Goals and Becoming My Own CEO – Christie O


January 28, 2011 By christieo

I am making becoming my own CEO a priority in my life. Where I have no answers, I am seeking them. And one by one I am writing down the plan to get there.

Here’s where I have been lost.

  • No willpower with food.
  • Time contraints to work out.

The two main complaints and obvious issues sure to thwart any journey toward healthy living.

Here are my solutions:

No Willpower With Food: On vacation, I went food shopping and we ate in most nights. Although I made healthy choices, I made just as many unhealthy ones and couldn’t wait to get back to my own pantry. I had my husband get the Sunday papers for me while I was gone and when I got back Monday, I sat down for an extensive meal-planning session. I clipped coupons, I went shopping, I restocked my fridge and pantry with the good stuff and I saved over $100 between BOGOs and coupons combined. My receipt was almost as tall as me.
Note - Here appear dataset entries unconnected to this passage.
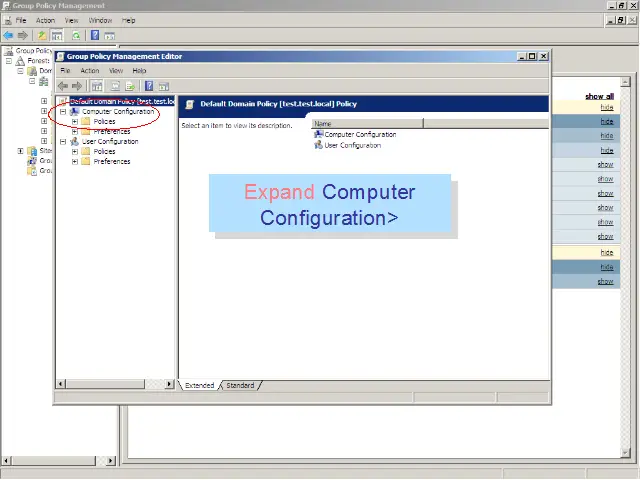
Task: Click Computer Configuration icon in the right list pane
Action: [x=318, y=134]
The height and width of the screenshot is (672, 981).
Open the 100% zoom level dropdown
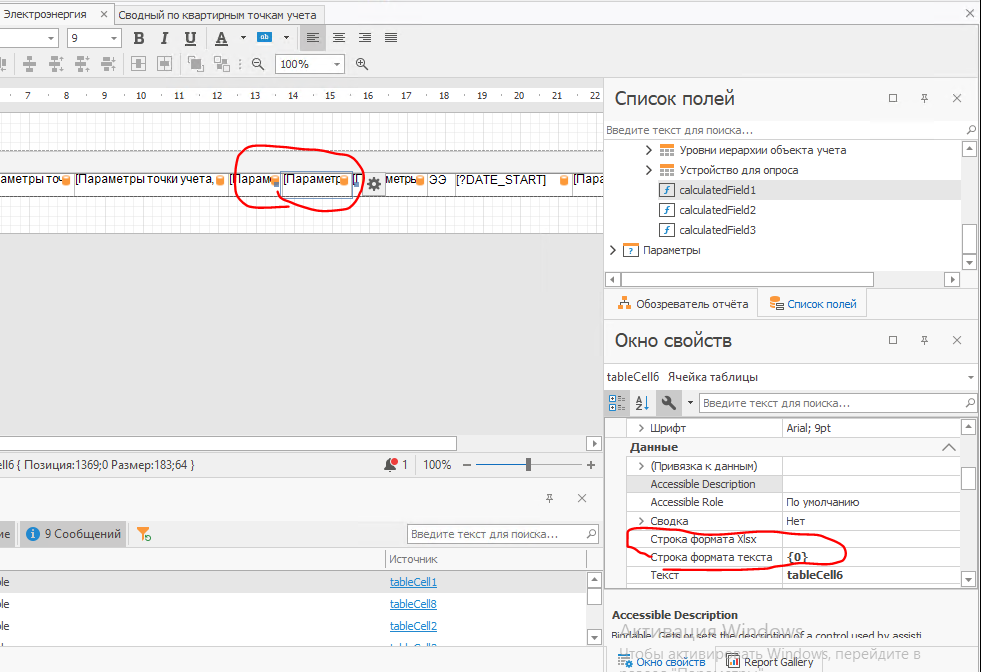point(336,64)
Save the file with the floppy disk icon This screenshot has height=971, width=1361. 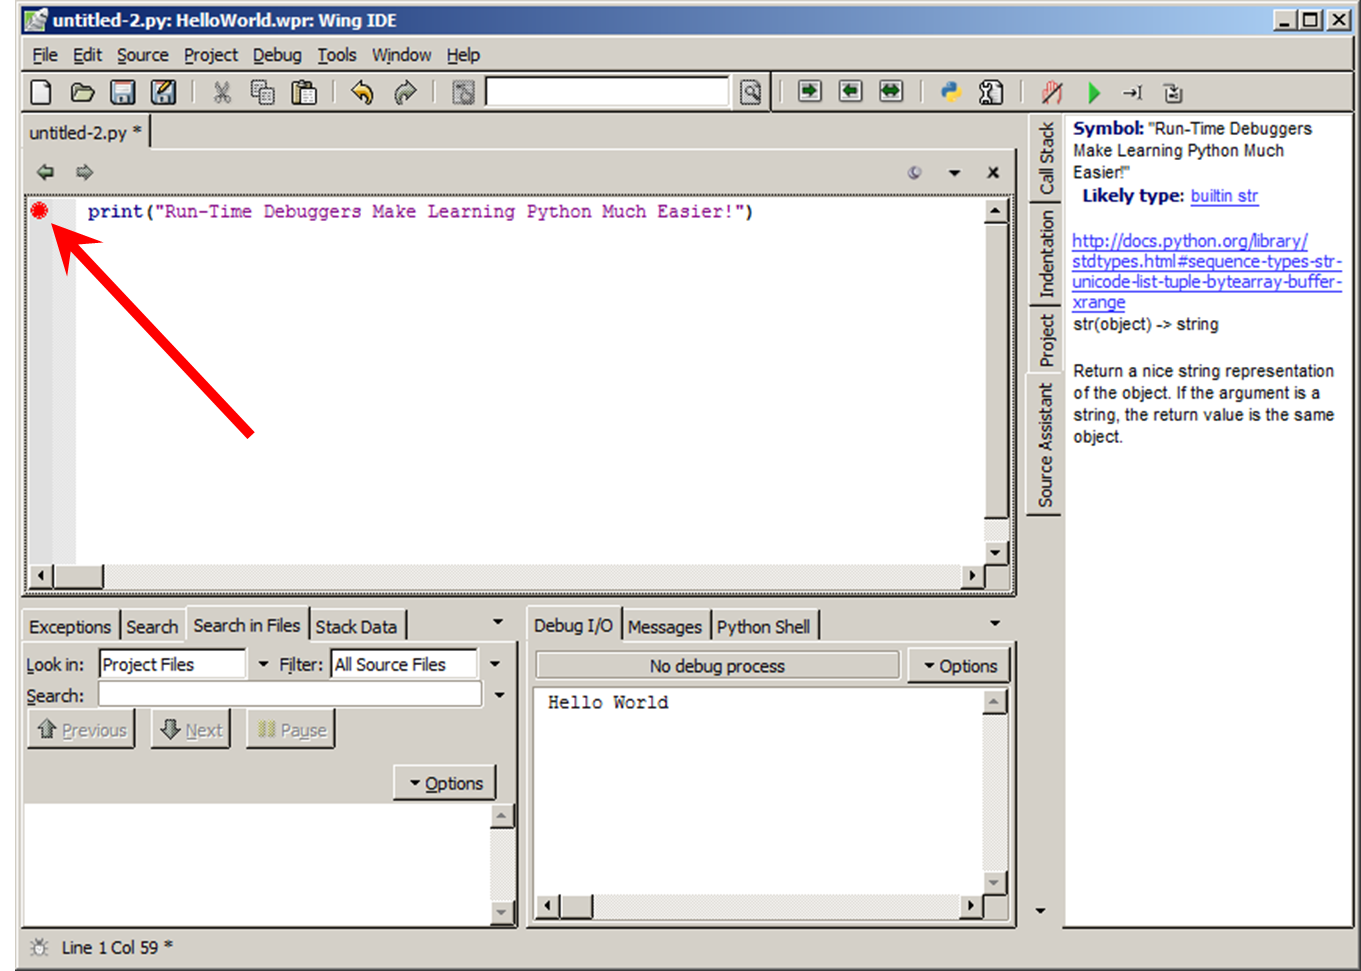122,93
And the guy at the checkout line actually stopped and stretched at one point while scanning in my stack of coupons and then resumed scanning them.

When I meal plan, my entire family eats healthy, my husband has healthy leftovers to bring to work for lunch, no one needs to eat out or do a drive-thru and I have healthy snacks on hand to reduce temptation. I also save a buttload of money. Best of all, I AM IN CHARGE OF MY EATING AND MY LIFE AND MY WEIGHT.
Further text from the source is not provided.